## [PROBLEM DETAILS]
Put the lines from the one containing "is (187, 584)." through the one containing "Looking at the screenshot, I should point(744,242)." into a Markdown table with the columns Row and Line, leaving out blank lines.

## [DATA PROVIDED]

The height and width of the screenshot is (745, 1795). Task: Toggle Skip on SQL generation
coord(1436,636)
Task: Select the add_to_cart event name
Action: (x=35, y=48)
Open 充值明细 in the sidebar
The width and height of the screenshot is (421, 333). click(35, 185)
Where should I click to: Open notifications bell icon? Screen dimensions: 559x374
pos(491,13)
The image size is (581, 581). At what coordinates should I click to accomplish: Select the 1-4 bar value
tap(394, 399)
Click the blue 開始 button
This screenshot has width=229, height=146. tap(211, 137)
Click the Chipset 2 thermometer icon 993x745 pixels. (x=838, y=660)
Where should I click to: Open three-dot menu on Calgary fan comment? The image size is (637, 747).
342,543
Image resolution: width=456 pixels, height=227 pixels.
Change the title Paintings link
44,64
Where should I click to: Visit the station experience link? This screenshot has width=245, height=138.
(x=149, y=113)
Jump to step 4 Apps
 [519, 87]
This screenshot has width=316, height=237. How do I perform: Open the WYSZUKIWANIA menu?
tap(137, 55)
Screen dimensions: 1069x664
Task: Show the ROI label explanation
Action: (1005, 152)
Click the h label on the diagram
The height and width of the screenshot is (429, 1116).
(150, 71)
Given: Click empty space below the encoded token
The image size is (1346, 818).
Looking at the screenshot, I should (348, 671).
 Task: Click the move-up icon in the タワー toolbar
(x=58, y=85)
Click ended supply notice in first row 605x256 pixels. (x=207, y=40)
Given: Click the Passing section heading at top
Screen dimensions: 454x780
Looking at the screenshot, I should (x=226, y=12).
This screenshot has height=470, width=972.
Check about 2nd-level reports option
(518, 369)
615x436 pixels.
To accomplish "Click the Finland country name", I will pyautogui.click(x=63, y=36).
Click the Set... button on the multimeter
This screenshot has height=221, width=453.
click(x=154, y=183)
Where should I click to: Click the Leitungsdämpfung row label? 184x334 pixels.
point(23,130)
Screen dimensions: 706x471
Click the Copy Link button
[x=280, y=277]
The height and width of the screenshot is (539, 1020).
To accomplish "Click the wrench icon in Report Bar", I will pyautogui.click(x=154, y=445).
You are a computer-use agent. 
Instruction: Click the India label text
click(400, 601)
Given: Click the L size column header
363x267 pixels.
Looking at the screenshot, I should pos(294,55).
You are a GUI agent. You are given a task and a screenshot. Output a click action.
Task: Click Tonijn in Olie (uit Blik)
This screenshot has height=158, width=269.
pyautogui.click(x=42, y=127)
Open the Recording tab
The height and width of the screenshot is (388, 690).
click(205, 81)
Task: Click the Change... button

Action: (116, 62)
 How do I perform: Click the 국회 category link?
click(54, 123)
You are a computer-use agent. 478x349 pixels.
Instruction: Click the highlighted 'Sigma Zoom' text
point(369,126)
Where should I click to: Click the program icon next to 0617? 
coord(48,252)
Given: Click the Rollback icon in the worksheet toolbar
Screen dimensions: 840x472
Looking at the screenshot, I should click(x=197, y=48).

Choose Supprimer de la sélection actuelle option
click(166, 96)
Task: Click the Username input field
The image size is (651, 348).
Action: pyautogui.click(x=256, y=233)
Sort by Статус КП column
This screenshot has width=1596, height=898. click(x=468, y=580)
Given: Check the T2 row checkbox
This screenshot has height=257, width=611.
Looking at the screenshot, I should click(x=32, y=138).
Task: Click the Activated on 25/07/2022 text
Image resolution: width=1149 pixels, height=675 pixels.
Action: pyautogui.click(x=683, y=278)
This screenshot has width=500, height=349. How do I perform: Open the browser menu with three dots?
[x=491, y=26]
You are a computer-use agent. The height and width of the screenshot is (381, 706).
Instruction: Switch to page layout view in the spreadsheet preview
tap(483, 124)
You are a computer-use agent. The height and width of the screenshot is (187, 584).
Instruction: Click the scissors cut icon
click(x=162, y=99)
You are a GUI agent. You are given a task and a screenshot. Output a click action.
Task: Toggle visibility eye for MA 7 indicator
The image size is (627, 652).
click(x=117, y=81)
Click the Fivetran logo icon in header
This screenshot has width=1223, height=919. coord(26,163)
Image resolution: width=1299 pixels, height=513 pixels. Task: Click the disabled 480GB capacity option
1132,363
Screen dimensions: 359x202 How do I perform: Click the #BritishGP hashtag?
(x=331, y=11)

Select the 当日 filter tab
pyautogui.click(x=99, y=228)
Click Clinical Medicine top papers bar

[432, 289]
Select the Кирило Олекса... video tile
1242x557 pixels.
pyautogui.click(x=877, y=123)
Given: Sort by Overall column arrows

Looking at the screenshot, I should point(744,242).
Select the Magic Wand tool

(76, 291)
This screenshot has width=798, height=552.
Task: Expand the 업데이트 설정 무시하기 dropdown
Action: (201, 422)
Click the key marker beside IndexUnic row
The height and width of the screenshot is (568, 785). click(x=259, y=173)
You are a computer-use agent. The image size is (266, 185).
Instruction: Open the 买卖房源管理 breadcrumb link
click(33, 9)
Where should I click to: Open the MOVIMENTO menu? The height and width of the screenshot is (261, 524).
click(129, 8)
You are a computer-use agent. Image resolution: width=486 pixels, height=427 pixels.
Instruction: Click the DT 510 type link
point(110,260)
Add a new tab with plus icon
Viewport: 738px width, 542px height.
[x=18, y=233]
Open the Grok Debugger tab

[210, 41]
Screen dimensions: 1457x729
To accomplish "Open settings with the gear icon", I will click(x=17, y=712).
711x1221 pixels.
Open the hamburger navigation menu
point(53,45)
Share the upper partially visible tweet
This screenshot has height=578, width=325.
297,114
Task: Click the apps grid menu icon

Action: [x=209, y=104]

## [EXPECTED ANSWER]
| Row | Line |
|---|---|
| 1 | You are a computer-use agent. The height and width of the screenshot is (187, 584). |
| 2 | Instruction: Click the scissors cut icon |
| 3 | click(x=162, y=99) |
| 4 | You are a GUI agent. You are given a task and a screenshot. Output a click action. |
| 5 | Task: Toggle visibility eye for MA 7 indicator |
| 6 | The image size is (627, 652). |
| 7 | click(x=117, y=81) |
| 8 | Click the Fivetran logo icon in header |
| 9 | This screenshot has width=1223, height=919. coord(26,163) |
| 10 | Image resolution: width=1299 pixels, height=513 pixels. Task: Click the disabled 480GB capacity option |
| 11 | 1132,363 |
| 12 | Screen dimensions: 359x202 How do I perform: Click the #BritishGP hashtag? |
| 13 | (x=331, y=11) |
| 14 | Select the 当日 filter tab |
| 15 | pyautogui.click(x=99, y=228) |
| 16 | Click Clinical Medicine top papers bar |
| 17 | [432, 289] |
| 18 | Select the Кирило Олекса... video tile |
| 19 | 1242x557 pixels. |
| 20 | pyautogui.click(x=877, y=123) |
| 21 | Given: Sort by Overall column arrows |
| 22 | Looking at the screenshot, I should point(744,242). |